Cooper, the fourth overall pick in the 2015 draft, has reached the milestone in five of his six NFL seasons and has been a part of two 1,000-yard tandems. Under Moore’s tutelage, he led the Raiders with 1,153 receiving yards while Crabtree with 1,003. In 2019 with Dallas, he finished with 1,189 and Michael Gallup had 1,107.

As a player, Moore topped 1,000 yards three times, including 1997 when he led the NFL with 1,584. That year, he was with the Arizona Cardinals and his teammate Frank Sanders finished with 1,017.

The possibility that Davis and Brown might accomplish the feat has been discussed for weeks. However, like the Titans’ pursuit of a playoff spot, whether or not they do it won’t be settled until the final week of the regular season. Davis still has a team-leading 945 yards, the same as a week ago after he was shut out Sunday at Green Bay. Brown is not far behind with 924.

“We all know that – for whatever reason – 1,000 yards is like the litmus test, so to speak, in terms of whether a receiver has arrived or had a decent season or whatever the case may be,” Moore said. “Especially, if it’s one of your player’s goals, you want them to achieve that experience and let that be the barometer for every year.”

For the franchise, this represents something of a high-water mark. In 2004, Derrick Mason and Drew Bennett each topped 1,000 yards receiving. Then from 2005-18, only three players – wide receivers Nate Washington (2011) and Kendall Wright (2013) and tight end Delanie Walker (2016) – got there.

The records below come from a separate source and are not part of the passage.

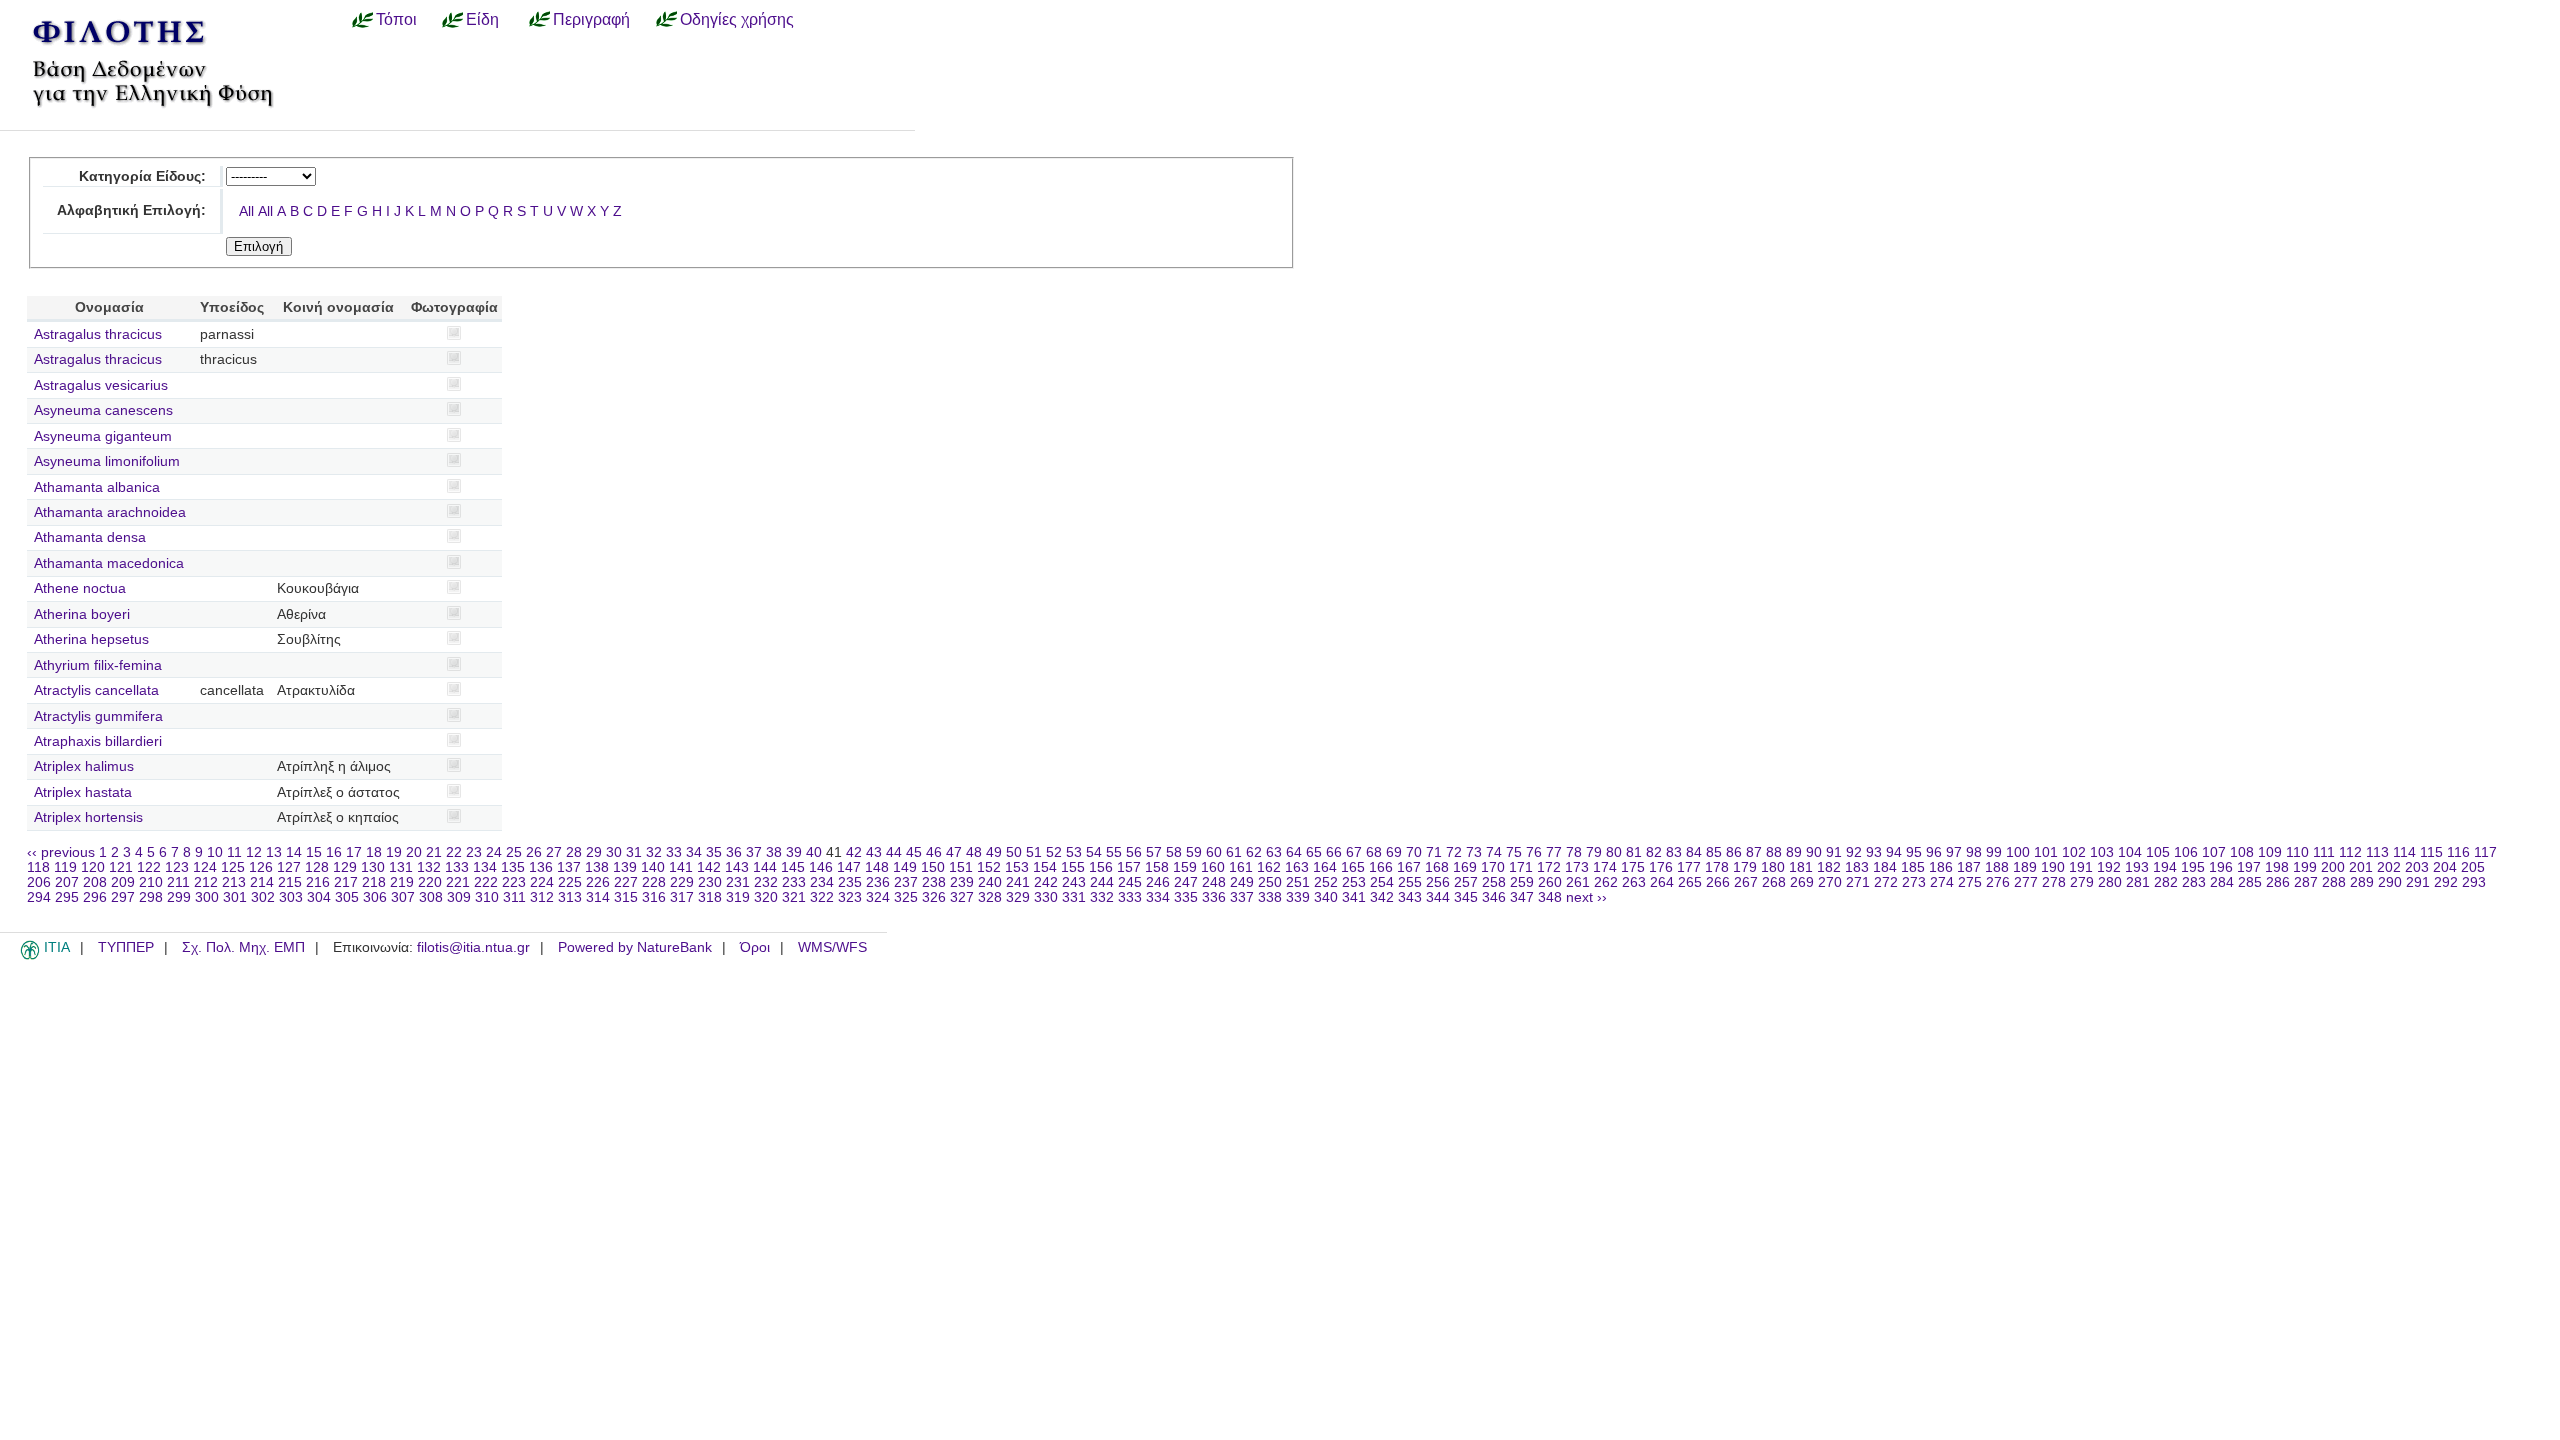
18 (374, 852)
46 (934, 852)
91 (1834, 852)
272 (1886, 882)
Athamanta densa (90, 537)
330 (1046, 897)
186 (1941, 867)
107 (2214, 852)
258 (1494, 882)
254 (1382, 882)
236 (878, 882)
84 (1694, 852)
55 (1114, 852)
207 (67, 882)
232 (766, 882)
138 (597, 867)
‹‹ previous (61, 852)
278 (2054, 882)
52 (1054, 852)
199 (2305, 867)
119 (65, 867)
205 (2473, 867)
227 (626, 882)
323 (850, 897)
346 (1494, 897)
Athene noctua (80, 588)
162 (1269, 867)
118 (38, 867)
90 (1814, 852)
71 (1434, 852)
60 (1214, 852)
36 (734, 852)
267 (1746, 882)
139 (625, 867)
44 (894, 852)
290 (2390, 882)
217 (346, 882)
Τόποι (396, 19)
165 (1353, 867)
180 (1773, 867)
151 (961, 867)
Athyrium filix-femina (98, 665)
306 (375, 897)
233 (794, 882)
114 (2404, 852)
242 (1046, 882)
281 (2138, 882)
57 (1154, 852)
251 (1298, 882)
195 (2193, 867)
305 (347, 897)
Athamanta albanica (97, 487)
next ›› (1586, 897)
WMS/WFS (832, 947)
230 (710, 882)
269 (1802, 882)
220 (430, 882)
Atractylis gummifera (98, 716)
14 (294, 852)
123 (177, 867)
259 (1522, 882)
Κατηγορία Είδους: (142, 176)
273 (1914, 882)
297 (123, 897)
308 (431, 897)
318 (710, 897)
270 (1830, 882)
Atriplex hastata (83, 792)
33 (674, 852)
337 (1242, 897)
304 (319, 897)
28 (574, 852)
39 (794, 852)
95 (1914, 852)
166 (1381, 867)
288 (2334, 882)
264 (1662, 882)
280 (2110, 882)
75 (1514, 852)
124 (205, 867)
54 (1094, 852)
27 (554, 852)
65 (1314, 852)
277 (2026, 882)
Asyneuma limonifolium (107, 461)
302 (263, 897)
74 (1494, 852)
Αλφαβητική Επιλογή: (131, 210)
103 (2102, 852)
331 (1074, 897)
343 (1410, 897)
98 (1974, 852)
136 (541, 867)
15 (314, 852)
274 (1942, 882)
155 (1073, 867)
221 (458, 882)
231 (738, 882)
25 (514, 852)
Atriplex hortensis (88, 817)
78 (1574, 852)
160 (1213, 867)
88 (1774, 852)
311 (514, 897)
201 (2361, 867)
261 (1578, 882)
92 (1854, 852)
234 (822, 882)
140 (653, 867)
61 (1234, 852)
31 (634, 852)
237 (906, 882)
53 (1074, 852)
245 (1130, 882)
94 (1894, 852)
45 (914, 852)
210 (151, 882)
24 (494, 852)
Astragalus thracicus (98, 334)
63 (1274, 852)
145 (793, 867)
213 (234, 882)
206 (39, 882)
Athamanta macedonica (109, 563)
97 (1954, 852)
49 (994, 852)
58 (1174, 852)
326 (934, 897)
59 (1194, 852)
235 (850, 882)
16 (334, 852)
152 (989, 867)
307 (403, 897)
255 (1410, 882)
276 (1998, 882)
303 (291, 897)
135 (513, 867)
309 (459, 897)
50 (1014, 852)
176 (1661, 867)
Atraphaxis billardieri (98, 741)
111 (2324, 852)
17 (354, 852)
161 (1241, 867)
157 (1129, 867)
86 (1734, 852)
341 (1354, 897)
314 (598, 897)
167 (1409, 867)
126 (261, 867)
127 (289, 867)
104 (2130, 852)
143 (737, 867)
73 (1474, 852)
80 (1614, 852)
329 (1018, 897)
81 (1634, 852)
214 (262, 882)
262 (1606, 882)
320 (766, 897)
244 (1102, 882)
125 (233, 867)
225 (570, 882)
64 (1294, 852)
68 (1374, 852)
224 (542, 882)
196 (2221, 867)
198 (2277, 867)
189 (2025, 867)
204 (2445, 867)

Davis, the fifth overall pick in 2017, did not top 891 in any of his first three seasons. He is within reach of 1,000 this year despite the fact that he missed two contests early in the season while he was on the COVID-19 reserve list. Five times in the 13 games he has played, he has topped 100 yards, and those games account for 634 yards.

Brown, a second-round choice in 2019, finished his rookie season with 1,051 yards and has a chance to become the first Titans wide receiver since Mason (2001-04) to top 1,000 in consecutive years. He also missed two games early in the season, due to a knee injury in his case but has topped 100 yards three times.

“We talk about it, but we know [running back] Derrick [Henry] is going to do his thing,” Brown said. “You know when he is hot, he is going to kind of take the ball out of our hands. So, we most definitely talk about making the most of every opportunity and making the play when our number is being called.”

That is just the way their position coach likes it.

So far, 12 players across the NFL have gotten to 1,000 receiving yards this season. Five have caught at least 100 passes and all but two have at least 80 receptions. Only four average at least 15 yards per reception.

Davis and Brown have 60 receptions apiece, and their respective averages are 15.8 and 15.4 yards.

“They key is, like I tell my guys, the (yards after contact),” Moore said. “The key is, can you get to 1,000 yards with 50-something catches or with 60 catches? If it has to take you 100 to get to 1,000 [yards], then that’s not quite as productive.”

That comes from a voice of experience.